## [What the task asks]
Given the records below, would you repeat exactly the lines that begin at the one containing "Image resolution: width=390" and end at the one containing "Task: Click the history", inclusive?

****************

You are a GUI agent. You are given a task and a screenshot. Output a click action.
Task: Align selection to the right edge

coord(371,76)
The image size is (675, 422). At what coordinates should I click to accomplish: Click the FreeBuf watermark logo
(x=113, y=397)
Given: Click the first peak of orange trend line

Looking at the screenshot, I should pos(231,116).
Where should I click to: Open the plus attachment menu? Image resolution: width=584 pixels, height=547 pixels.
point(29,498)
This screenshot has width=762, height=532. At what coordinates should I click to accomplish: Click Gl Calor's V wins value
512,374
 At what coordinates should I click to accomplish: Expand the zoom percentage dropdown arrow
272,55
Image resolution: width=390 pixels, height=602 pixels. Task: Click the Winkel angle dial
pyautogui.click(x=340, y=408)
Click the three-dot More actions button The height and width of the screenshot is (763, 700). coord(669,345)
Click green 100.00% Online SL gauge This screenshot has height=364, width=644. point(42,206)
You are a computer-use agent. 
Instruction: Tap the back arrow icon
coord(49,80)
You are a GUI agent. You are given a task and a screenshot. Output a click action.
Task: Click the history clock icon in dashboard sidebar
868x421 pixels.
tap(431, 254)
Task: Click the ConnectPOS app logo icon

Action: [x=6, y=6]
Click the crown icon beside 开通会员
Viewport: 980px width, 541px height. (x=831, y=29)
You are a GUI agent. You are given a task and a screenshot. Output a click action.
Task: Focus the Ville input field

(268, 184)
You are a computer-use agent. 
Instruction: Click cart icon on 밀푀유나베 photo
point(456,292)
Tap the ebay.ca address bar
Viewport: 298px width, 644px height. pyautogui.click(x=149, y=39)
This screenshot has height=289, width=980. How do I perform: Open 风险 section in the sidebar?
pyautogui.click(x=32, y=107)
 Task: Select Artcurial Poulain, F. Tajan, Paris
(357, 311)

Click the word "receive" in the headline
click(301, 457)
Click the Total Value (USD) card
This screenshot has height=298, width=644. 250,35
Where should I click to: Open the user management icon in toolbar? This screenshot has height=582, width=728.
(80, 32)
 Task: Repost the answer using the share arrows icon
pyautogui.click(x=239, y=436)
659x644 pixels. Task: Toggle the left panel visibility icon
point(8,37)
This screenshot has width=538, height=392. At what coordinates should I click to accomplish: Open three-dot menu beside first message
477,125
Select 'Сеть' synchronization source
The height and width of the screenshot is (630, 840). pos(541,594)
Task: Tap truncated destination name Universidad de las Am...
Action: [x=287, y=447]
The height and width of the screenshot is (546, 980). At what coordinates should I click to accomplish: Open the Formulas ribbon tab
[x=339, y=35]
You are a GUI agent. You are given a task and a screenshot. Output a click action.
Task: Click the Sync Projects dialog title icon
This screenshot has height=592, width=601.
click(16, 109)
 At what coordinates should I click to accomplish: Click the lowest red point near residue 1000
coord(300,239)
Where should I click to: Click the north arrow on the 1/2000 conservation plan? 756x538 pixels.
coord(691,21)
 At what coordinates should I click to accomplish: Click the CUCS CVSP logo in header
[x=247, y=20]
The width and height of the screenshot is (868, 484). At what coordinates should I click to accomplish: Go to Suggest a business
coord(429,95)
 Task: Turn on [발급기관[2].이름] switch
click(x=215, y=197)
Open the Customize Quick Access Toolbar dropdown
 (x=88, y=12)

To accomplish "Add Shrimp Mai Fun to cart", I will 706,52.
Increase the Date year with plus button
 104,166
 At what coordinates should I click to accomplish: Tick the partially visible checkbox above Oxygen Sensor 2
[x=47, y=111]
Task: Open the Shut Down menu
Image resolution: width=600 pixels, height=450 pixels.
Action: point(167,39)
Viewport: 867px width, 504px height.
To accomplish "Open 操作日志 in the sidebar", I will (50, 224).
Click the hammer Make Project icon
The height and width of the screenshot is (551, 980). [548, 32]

****************

## [Answer to this exercise]
Image resolution: width=390 pixels, height=602 pixels. Task: Click the Winkel angle dial
pyautogui.click(x=340, y=408)
Click the three-dot More actions button The height and width of the screenshot is (763, 700). coord(669,345)
Click green 100.00% Online SL gauge This screenshot has height=364, width=644. point(42,206)
You are a computer-use agent. 
Instruction: Tap the back arrow icon
coord(49,80)
You are a GUI agent. You are given a task and a screenshot. Output a click action.
Task: Click the history clock icon in dashboard sidebar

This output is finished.